Avrupa’daki firmalarla yarışmak için katma değeri yüksek, işçilik gerektiren ürünlere yönelmek gerek. Almanya’da kişi başına alüminyum kullanım oranı 30 kg’nun üzerindedir; fakat 15 civarı alüminyum fabrikası var. Türkiye’deki kullanım oranları ise bunun üç’te biri. Ama Türkiye’de 120’den fazla alüminyum ekstrüzyon firması var. Bu durum, inanılamaz derecede büyük bir rekabeti de beraberinde getiriyor. Ayda binlerce ton üretim yapan bu büyük firmalarla rekabet edebilmek için, biraz daha özellikli malzemeler yapmak gerekiyor. Profili pres olarak satarsanız bir şansınızın olması zor; çünkü çok daha büyük makineleri var, çok daha fazla üretim gerçekleştirebiliyorlar, otomasyona geçtikleri için işçi giderlerinden de etkilenmiyorlar. Ayrıca artık Avrupa, ham üretim yapmak yerine, bir sistem oluşturup onu başkalarına ürettirmeyi daha cazip buluyor.
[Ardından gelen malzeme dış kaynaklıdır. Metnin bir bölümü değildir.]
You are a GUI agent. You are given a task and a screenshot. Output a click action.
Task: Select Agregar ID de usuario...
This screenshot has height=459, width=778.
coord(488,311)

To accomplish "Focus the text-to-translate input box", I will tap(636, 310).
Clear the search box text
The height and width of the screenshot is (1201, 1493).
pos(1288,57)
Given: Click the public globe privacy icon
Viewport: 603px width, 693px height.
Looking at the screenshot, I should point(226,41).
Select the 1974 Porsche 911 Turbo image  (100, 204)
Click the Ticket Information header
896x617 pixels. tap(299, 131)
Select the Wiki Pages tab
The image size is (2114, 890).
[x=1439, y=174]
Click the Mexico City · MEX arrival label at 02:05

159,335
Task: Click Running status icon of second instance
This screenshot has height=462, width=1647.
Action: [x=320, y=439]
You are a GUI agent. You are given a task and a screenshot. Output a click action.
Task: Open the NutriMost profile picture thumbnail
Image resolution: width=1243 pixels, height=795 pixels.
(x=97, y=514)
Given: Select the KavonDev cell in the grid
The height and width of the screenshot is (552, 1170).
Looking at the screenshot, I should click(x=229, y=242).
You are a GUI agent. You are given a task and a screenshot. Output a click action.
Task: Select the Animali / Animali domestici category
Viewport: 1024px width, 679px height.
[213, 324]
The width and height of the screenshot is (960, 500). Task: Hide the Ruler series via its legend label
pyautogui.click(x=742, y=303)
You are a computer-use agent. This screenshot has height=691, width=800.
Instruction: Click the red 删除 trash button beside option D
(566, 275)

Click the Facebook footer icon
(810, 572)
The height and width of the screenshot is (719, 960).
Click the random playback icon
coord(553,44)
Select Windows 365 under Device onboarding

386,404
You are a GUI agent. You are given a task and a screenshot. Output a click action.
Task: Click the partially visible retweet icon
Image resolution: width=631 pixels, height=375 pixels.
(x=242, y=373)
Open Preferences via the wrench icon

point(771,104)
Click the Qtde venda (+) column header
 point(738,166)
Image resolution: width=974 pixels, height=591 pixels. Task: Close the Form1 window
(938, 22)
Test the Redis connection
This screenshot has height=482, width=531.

Foto: Hilton Garden Inn Sütlüce’de Starkbau tercih edildi
Kendi markanızı yaratmaya yönelmeniz ve Starkbau’nun ortaya çıkışı da bu ihtiyaçla şekillendi sanırım?
Evet, çünkü Avrupa’da bu konuda en iyi olan firmalar sistem üretirler; alüminyum ekstrüzyon fabrikaları yoktur. Bizim iddialı bir sistem çıkartma sebebimiz de buydu. Sadece Türkiye için düşünmedik; Almanya gibi bir ülkede sistem satmak gerçekten çok zor, ama çevre ülkelerinde, Polonya’da, komşularımız Yunanistan, Bulgaristan gibi ülkelerde çok rahatlıkla satılabilecek güzel bir sistem geliştirdik. Geliştirmeye de devam ediyoruz; bununla alakalı cam balkon sistemleri oluşturduk, ışıklık sistemleri dediğimiz tavandan aydınlatmalı sistemler oluşturuyoruz. Esasında bu yöne biraz ağırlık verdik. Biraz zahmetli bir iş, geri dönüşü çok uzun zaman alıyor. Çünkü iyi bir sistem yaptığınız zaman, yüz binlerce lira para harcamamız gerekiyor. Zaten kalıbın bir tanesi 1000 -1500 TL’ye geliyor; her şeyi çalışan bir sistem oluşturmak istiyorsanız da mutlaka 150 - 200 kalıp yapmanız gerekiyor. Patente başvurmak için çizimlerini yaptırıyorsunuz. Çok ciddi rakamlarda bir maliyeti var; geri dönüşü de uzun zaman alınca, kimse yeni ürüne yönelmek istemiyor. Ama biz bu konuda bir adım attık, bu konuda ilerlemeye devam edeceğiz. Zaten sistemi oluşturmak kadar, gelişimini sürdürmek de önemli. Kendini yenileyebilen bir sistem olmalı. IFT Rosenheim’dan kalite belgesi alan Starkbau, Hilton Garden Inn Sütlüce’de uygulandı ve çok güzel bir geri dönüş aldık. Avrupa’nın belli başlı standartları var; Starkbau, özellikle rüzgar ve su yalıtımı konusunda üst seviyelerde performans gösterdi. Çok yeni bir sistem olmasına rağmen, ciddi talep görmeye başladı. Konya’da bir alışveriş merkezi projesinde de Starkbau kullanılıyor.